# TASK GOAL
How many of the lines below contain the word "screenshot"? Reply with the number only.

====== RECORDS FOR THE TASK

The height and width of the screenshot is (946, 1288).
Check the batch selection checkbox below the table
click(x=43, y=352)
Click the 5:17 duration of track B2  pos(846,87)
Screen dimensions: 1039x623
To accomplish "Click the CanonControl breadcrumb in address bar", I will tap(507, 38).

============
====== RECORDS FOR THE TASK

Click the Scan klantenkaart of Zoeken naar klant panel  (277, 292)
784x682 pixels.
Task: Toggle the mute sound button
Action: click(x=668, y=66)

============
====== RECORDS FOR THE TASK

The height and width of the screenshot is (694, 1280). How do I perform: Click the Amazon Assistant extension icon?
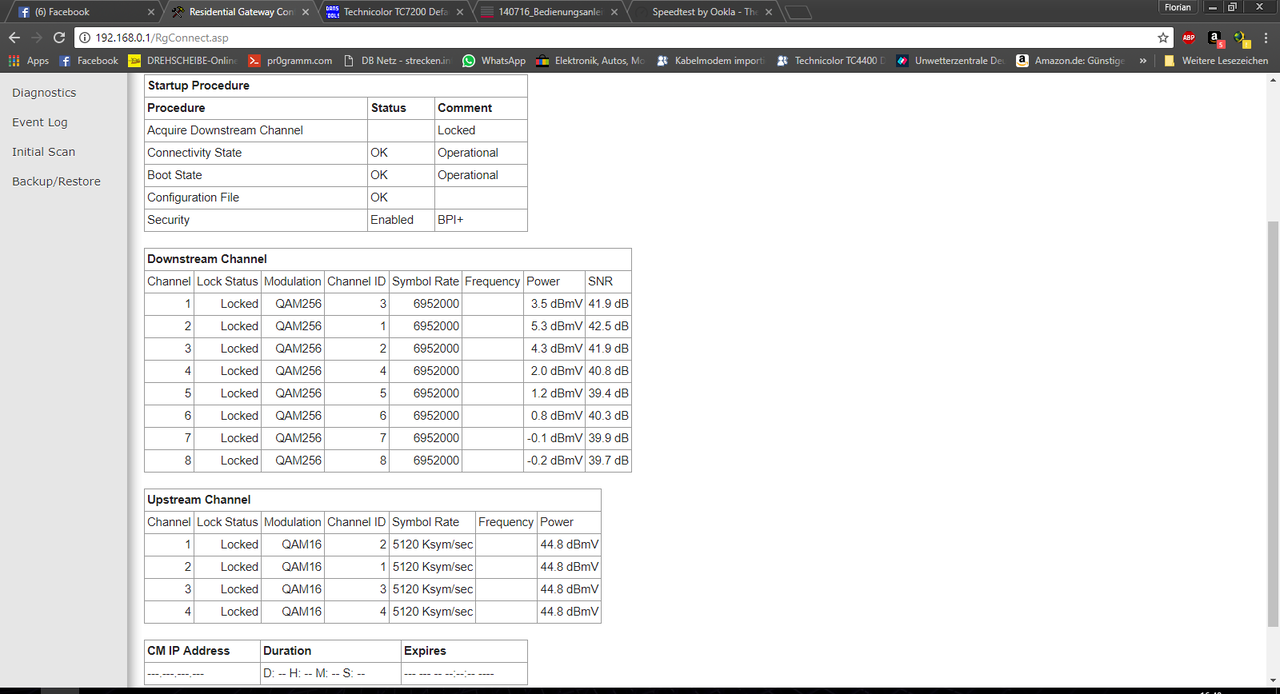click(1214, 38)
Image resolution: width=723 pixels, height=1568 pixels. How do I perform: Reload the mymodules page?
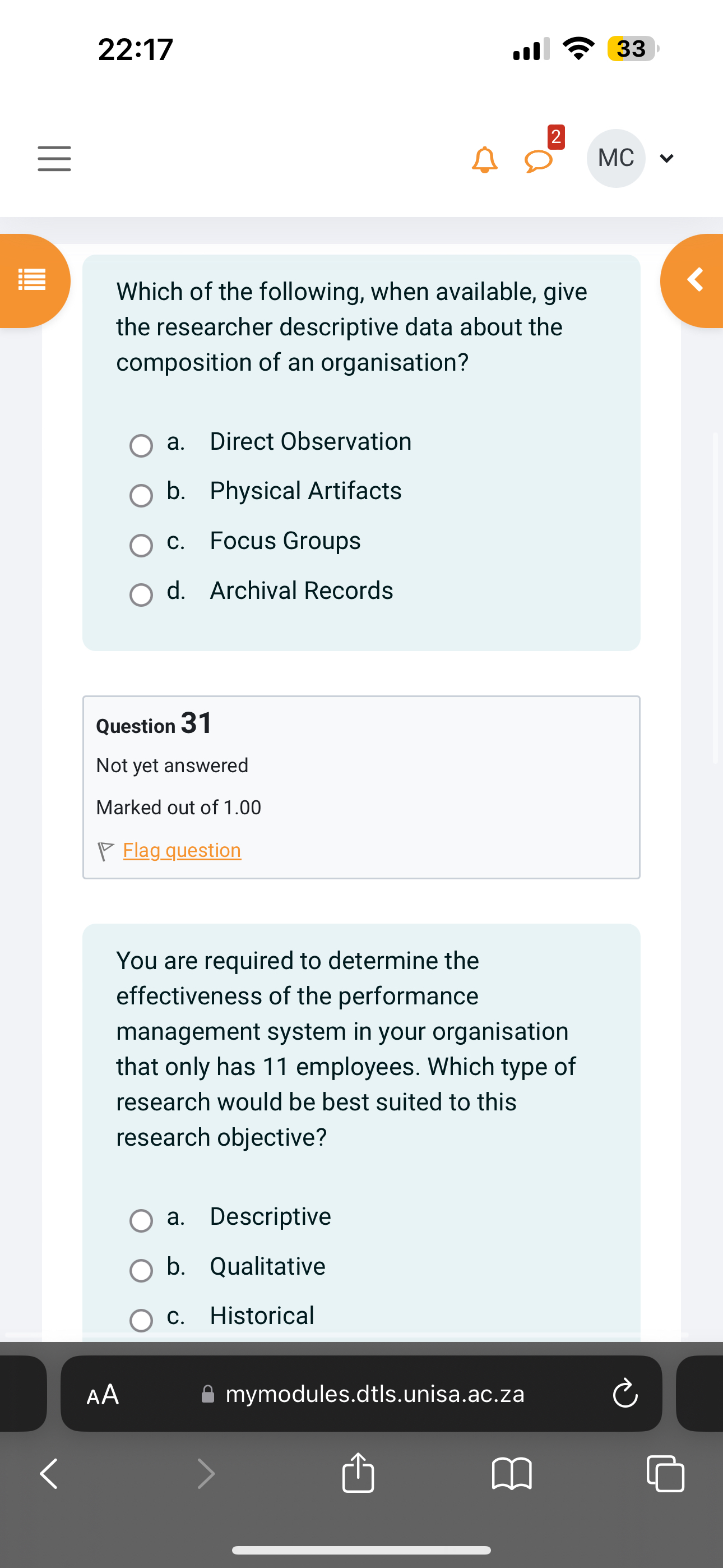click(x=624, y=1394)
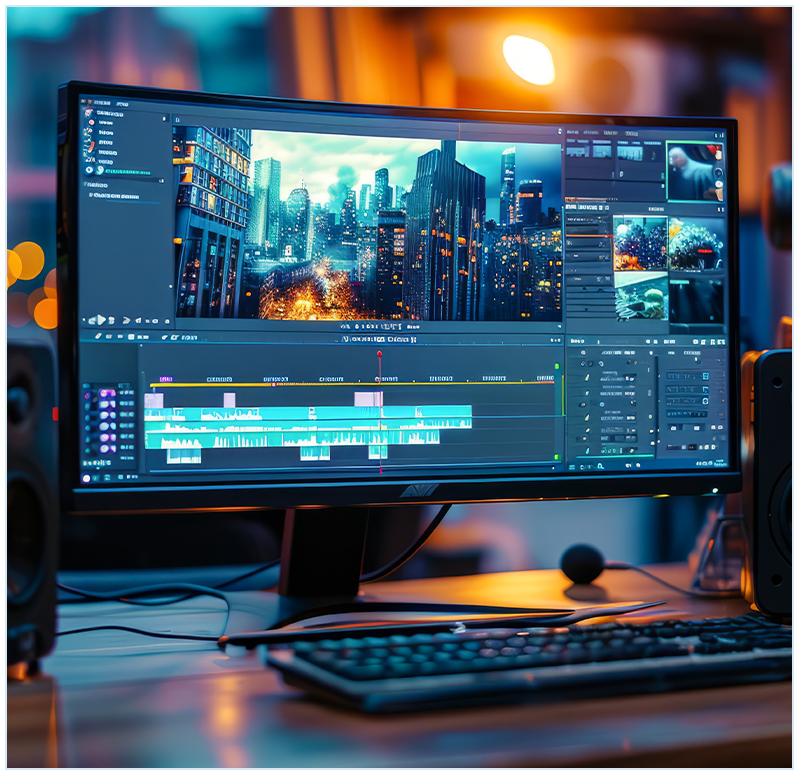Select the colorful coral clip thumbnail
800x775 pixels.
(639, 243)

============

# FINAL RESULT
2